Work required: Search the records below for the word "agent", then return every line where it appears.

Provided data:
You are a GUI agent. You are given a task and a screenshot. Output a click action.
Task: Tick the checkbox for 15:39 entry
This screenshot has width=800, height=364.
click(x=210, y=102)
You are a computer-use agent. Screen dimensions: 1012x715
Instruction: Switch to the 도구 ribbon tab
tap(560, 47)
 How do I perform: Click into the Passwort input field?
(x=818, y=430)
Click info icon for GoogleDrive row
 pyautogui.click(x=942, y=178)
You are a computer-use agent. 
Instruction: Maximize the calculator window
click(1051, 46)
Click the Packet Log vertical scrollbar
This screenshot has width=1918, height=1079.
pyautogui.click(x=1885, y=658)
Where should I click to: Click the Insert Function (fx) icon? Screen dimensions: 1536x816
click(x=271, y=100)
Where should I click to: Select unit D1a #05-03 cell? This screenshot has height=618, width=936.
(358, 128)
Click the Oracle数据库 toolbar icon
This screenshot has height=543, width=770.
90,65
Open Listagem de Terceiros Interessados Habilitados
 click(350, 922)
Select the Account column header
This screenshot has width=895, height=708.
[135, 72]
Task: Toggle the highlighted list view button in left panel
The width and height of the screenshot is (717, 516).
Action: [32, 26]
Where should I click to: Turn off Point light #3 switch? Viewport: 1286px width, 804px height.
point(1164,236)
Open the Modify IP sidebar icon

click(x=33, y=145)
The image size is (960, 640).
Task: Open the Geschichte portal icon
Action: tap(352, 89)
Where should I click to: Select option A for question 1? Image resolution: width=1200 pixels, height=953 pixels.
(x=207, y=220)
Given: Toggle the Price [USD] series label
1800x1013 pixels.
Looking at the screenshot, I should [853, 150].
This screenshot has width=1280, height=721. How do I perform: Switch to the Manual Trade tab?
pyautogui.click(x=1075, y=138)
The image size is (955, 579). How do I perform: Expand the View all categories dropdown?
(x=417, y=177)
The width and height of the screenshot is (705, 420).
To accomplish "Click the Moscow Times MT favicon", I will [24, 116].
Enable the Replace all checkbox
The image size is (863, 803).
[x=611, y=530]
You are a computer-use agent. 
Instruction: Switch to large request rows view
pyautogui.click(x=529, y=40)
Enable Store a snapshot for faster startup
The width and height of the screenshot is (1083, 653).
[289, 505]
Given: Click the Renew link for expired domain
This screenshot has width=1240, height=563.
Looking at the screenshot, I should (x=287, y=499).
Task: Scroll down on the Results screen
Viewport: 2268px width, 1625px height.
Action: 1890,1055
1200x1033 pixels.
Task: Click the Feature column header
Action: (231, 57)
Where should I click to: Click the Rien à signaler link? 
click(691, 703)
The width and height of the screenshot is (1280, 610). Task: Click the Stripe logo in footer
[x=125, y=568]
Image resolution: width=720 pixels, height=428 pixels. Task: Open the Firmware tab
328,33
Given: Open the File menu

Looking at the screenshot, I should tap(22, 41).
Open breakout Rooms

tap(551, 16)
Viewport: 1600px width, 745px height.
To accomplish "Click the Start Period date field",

Expected answer:
You are a GUI agent. You are given a task and a screenshot. Output a click action.
You are a computer-use agent. Screen dimensions: 1012x715
You are a computer-use agent. 
You are a computer-use agent. 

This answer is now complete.